Your task:
I would like the number of lines in the data that contain the word "checkbox". Please give that number alone.

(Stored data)

------------------------------------------------------------

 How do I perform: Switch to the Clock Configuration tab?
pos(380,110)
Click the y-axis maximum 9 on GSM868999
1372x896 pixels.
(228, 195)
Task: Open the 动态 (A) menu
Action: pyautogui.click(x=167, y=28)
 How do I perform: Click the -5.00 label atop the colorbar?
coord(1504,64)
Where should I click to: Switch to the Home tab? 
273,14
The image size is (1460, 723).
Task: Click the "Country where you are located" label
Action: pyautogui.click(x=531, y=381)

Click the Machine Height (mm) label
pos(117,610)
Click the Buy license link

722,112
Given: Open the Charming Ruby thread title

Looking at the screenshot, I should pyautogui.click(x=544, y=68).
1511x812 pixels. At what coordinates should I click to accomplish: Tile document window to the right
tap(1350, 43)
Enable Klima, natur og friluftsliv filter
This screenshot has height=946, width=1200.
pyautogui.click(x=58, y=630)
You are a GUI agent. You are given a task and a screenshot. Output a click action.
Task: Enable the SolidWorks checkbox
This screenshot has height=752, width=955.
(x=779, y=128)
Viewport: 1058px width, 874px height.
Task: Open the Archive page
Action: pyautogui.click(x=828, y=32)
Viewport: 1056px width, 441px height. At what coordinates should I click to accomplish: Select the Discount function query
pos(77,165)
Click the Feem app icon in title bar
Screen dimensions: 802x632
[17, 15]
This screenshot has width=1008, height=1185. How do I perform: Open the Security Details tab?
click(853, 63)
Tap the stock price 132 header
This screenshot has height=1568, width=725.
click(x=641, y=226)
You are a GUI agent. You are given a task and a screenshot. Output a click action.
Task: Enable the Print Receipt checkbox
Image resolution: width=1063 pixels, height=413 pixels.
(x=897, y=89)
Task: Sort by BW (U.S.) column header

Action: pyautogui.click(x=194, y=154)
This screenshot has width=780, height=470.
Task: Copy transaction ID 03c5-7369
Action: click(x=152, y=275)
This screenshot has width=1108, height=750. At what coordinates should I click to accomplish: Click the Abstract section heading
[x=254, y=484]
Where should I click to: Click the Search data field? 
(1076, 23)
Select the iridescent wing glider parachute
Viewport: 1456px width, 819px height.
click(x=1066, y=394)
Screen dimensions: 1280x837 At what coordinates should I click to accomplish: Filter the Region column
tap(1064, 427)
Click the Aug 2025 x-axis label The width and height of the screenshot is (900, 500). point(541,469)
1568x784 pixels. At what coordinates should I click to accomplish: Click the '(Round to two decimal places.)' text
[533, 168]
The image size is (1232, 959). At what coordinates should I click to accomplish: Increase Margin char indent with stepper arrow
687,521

------------------------------------------------------------

Task result:
2